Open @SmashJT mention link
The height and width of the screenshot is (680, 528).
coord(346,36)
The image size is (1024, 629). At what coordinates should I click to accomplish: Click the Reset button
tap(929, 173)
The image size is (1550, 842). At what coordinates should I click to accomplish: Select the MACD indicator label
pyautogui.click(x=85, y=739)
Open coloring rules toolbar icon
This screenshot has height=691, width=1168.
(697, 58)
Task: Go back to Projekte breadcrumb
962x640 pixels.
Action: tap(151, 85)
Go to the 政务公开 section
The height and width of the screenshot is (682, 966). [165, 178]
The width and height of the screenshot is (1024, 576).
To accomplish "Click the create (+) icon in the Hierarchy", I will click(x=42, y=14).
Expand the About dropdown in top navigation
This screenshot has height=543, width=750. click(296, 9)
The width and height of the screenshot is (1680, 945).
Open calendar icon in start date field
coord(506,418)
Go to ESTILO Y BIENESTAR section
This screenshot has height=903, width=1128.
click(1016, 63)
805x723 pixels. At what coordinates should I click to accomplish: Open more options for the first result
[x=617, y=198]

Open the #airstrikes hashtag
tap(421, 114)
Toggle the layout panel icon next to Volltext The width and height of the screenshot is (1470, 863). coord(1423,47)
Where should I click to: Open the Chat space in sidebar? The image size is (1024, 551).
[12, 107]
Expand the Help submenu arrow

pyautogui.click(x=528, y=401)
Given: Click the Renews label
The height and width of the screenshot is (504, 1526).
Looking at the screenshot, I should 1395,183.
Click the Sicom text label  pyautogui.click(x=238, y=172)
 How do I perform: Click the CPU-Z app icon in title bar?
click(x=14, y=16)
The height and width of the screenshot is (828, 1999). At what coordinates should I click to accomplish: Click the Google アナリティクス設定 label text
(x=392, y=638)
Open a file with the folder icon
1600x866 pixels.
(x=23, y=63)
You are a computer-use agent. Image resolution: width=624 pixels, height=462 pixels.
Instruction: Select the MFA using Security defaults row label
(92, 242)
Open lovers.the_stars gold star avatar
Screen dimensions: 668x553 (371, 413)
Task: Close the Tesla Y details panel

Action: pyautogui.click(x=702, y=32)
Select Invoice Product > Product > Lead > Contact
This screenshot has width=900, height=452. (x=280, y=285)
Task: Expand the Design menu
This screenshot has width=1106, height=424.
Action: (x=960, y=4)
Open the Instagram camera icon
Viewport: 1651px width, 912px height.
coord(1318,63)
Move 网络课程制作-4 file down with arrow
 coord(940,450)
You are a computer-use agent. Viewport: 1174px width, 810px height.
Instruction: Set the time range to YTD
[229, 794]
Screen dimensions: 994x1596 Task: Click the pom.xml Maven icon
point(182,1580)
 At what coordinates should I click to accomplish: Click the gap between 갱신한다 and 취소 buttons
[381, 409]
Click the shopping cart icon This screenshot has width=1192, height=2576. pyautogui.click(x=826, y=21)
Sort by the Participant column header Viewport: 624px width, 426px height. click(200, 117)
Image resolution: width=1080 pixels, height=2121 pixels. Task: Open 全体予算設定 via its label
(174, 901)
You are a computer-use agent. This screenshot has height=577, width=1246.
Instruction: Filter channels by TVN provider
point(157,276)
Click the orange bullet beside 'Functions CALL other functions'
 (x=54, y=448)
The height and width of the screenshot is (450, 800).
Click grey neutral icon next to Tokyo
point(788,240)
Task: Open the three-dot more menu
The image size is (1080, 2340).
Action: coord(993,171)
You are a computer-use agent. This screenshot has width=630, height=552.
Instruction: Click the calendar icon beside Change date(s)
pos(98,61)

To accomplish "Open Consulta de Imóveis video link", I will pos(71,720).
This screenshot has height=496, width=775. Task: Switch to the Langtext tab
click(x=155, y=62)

# ASSIGNED TASK:
Your reply should be every line of the material, transcribed exactly.

# SOLVED PROBLEM:
Open @SmashJT mention link
The height and width of the screenshot is (680, 528).
coord(346,36)
The image size is (1024, 629). At what coordinates should I click to accomplish: Click the Reset button
tap(929, 173)
The image size is (1550, 842). At what coordinates should I click to accomplish: Select the MACD indicator label
pyautogui.click(x=85, y=739)
Open coloring rules toolbar icon
This screenshot has height=691, width=1168.
(697, 58)
Task: Go back to Projekte breadcrumb
962x640 pixels.
Action: tap(151, 85)
Go to the 政务公开 section
The height and width of the screenshot is (682, 966). [165, 178]
The width and height of the screenshot is (1024, 576).
To accomplish "Click the create (+) icon in the Hierarchy", I will click(x=42, y=14).
Expand the About dropdown in top navigation
This screenshot has height=543, width=750. click(296, 9)
The width and height of the screenshot is (1680, 945).
Open calendar icon in start date field
coord(506,418)
Go to ESTILO Y BIENESTAR section
This screenshot has height=903, width=1128.
click(1016, 63)
805x723 pixels. At what coordinates should I click to accomplish: Open more options for the first result
[x=617, y=198]

Open the #airstrikes hashtag
tap(421, 114)
Toggle the layout panel icon next to Volltext The width and height of the screenshot is (1470, 863). coord(1423,47)
Where should I click to: Open the Chat space in sidebar? The image size is (1024, 551).
[12, 107]
Expand the Help submenu arrow

pyautogui.click(x=528, y=401)
Given: Click the Renews label
The height and width of the screenshot is (504, 1526).
Looking at the screenshot, I should 1395,183.
Click the Sicom text label  pyautogui.click(x=238, y=172)
 How do I perform: Click the CPU-Z app icon in title bar?
click(x=14, y=16)
The height and width of the screenshot is (828, 1999). At what coordinates should I click to accomplish: Click the Google アナリティクス設定 label text
(x=392, y=638)
Open a file with the folder icon
1600x866 pixels.
(x=23, y=63)
You are a computer-use agent. Image resolution: width=624 pixels, height=462 pixels.
Instruction: Select the MFA using Security defaults row label
(92, 242)
Open lovers.the_stars gold star avatar
Screen dimensions: 668x553 (371, 413)
Task: Close the Tesla Y details panel

Action: pyautogui.click(x=702, y=32)
Select Invoice Product > Product > Lead > Contact
This screenshot has width=900, height=452. (x=280, y=285)
Task: Expand the Design menu
This screenshot has width=1106, height=424.
Action: (x=960, y=4)
Open the Instagram camera icon
Viewport: 1651px width, 912px height.
coord(1318,63)
Move 网络课程制作-4 file down with arrow
 coord(940,450)
You are a computer-use agent. Viewport: 1174px width, 810px height.
Instruction: Set the time range to YTD
[229, 794]
Screen dimensions: 994x1596 Task: Click the pom.xml Maven icon
point(182,1580)
 At what coordinates should I click to accomplish: Click the gap between 갱신한다 and 취소 buttons
[381, 409]
Click the shopping cart icon This screenshot has width=1192, height=2576. pyautogui.click(x=826, y=21)
Sort by the Participant column header Viewport: 624px width, 426px height. click(200, 117)
Image resolution: width=1080 pixels, height=2121 pixels. Task: Open 全体予算設定 via its label
(174, 901)
You are a computer-use agent. This screenshot has height=577, width=1246.
Instruction: Filter channels by TVN provider
point(157,276)
Click the orange bullet beside 'Functions CALL other functions'
 (x=54, y=448)
The height and width of the screenshot is (450, 800).
Click grey neutral icon next to Tokyo
point(788,240)
Task: Open the three-dot more menu
The image size is (1080, 2340).
Action: coord(993,171)
You are a computer-use agent. This screenshot has width=630, height=552.
Instruction: Click the calendar icon beside Change date(s)
pos(98,61)

To accomplish "Open Consulta de Imóveis video link", I will pos(71,720).
This screenshot has height=496, width=775. Task: Switch to the Langtext tab
click(x=155, y=62)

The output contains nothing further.